The primary ones are going to be lung disease, bronchopulmonary dysplasia, where the lungs develop poorly, necrotizing enterocolitis, which involves the blood vessels in the gut, head bleeds and then cardiovascular problems as well. If that oxygen is controlled, all those things will start to dissipate and go away over time. If I can encourage people to go down this route, we can also help prevent those other comorbidities and keep these children alive and healthy in a developing country. And not that Mexico is a poor country, but in any country where children are blind, it's a very difficult problem economically for both the country, because they have to support that child throughout its life, which is very expensive. But oftentimes the parents, usually the mom, has to stay home and is unable to work. So therefore, the other children may have to go to work and then not go to school. It’s a big cascading process where the whole family, population and economy suffers. And if that can be fixed, all those dominoes won't have to fall like they do now.
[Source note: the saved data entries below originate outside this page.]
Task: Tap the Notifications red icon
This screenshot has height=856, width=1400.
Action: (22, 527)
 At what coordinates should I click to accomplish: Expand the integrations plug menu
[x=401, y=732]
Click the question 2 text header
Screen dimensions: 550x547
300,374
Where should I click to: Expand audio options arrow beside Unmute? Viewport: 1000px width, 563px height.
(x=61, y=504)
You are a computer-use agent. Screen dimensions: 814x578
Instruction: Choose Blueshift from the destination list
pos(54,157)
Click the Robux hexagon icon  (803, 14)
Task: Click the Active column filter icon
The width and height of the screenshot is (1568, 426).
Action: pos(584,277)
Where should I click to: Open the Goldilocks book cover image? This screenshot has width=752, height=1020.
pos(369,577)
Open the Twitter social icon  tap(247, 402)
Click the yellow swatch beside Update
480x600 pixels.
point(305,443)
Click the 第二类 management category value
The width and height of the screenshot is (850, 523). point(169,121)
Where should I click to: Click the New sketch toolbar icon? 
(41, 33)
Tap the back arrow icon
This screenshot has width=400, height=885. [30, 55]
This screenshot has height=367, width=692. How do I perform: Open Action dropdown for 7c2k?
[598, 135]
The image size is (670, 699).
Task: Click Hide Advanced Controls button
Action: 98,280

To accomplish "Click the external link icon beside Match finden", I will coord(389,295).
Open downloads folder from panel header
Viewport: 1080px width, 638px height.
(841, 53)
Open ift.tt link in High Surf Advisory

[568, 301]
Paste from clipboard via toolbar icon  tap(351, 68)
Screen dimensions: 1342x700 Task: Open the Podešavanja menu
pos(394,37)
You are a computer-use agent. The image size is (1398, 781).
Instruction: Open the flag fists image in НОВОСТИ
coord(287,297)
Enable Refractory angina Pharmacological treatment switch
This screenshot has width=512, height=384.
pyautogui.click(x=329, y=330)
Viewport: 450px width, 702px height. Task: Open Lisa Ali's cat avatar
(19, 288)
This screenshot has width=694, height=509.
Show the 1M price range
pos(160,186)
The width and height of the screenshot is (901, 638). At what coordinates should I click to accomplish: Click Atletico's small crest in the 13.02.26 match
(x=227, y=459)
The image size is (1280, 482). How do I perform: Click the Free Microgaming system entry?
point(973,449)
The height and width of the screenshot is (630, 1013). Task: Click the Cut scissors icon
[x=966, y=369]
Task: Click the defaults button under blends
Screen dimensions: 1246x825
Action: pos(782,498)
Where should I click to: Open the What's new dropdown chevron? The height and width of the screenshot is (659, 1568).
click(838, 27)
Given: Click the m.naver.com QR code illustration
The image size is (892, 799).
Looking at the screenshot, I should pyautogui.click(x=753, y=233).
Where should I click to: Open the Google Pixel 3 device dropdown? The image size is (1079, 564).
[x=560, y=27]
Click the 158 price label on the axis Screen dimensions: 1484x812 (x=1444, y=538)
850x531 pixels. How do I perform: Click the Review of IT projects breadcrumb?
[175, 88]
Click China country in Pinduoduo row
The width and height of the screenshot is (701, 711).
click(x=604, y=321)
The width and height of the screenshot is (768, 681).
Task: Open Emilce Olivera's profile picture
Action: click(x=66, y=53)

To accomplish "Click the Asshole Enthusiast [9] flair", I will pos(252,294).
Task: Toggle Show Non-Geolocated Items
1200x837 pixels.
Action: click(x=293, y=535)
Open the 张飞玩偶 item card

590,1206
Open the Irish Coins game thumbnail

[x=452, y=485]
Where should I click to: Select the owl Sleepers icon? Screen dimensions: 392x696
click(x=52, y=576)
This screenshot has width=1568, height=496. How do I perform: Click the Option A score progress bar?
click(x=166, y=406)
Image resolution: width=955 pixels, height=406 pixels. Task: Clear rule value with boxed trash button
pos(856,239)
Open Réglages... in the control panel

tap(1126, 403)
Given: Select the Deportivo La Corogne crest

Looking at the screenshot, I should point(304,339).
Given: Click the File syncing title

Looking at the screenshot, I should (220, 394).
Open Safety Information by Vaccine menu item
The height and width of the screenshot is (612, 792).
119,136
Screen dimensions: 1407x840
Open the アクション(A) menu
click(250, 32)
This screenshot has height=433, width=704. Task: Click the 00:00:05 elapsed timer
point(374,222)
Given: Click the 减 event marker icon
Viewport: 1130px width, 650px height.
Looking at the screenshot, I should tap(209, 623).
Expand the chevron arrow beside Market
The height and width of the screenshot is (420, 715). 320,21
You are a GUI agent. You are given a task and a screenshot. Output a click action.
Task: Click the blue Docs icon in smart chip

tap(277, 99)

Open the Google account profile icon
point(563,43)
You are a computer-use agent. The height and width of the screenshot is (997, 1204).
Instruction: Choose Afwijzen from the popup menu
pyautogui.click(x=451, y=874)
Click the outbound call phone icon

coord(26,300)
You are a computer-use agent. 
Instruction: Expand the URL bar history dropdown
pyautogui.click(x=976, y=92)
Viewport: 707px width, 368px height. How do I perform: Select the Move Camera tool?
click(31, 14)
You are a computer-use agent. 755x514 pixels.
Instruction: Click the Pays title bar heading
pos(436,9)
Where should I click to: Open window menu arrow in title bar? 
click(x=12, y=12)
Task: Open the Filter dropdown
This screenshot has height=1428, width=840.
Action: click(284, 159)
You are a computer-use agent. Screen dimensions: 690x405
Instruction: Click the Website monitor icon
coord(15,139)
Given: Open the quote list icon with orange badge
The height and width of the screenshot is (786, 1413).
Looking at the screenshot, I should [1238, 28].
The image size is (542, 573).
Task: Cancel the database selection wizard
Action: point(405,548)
What is your outlook for the future of ROP treatment?
We're very excited for the treatment of ROP. I think that the more people that become educated in this process and the more people that we can reach out to the better off we're going to be, I mean, Stevie Wonder is blind because of retinopathy of prematurity. And if we can get more people on board to recognize that we can really impact this. This is largely preventable as my colleague Mike Tracy would say. And I think that if we can do that, we can really prevent and reduce blindness worldwide because the leading cause of infant blindness and childhood blindness right now is retinopathy of prematurity. Premature births are only going to increase in volume. Therefore, this problem is only going to get magnified, and we can really make a huge impact if we can all just work together towards the same goal.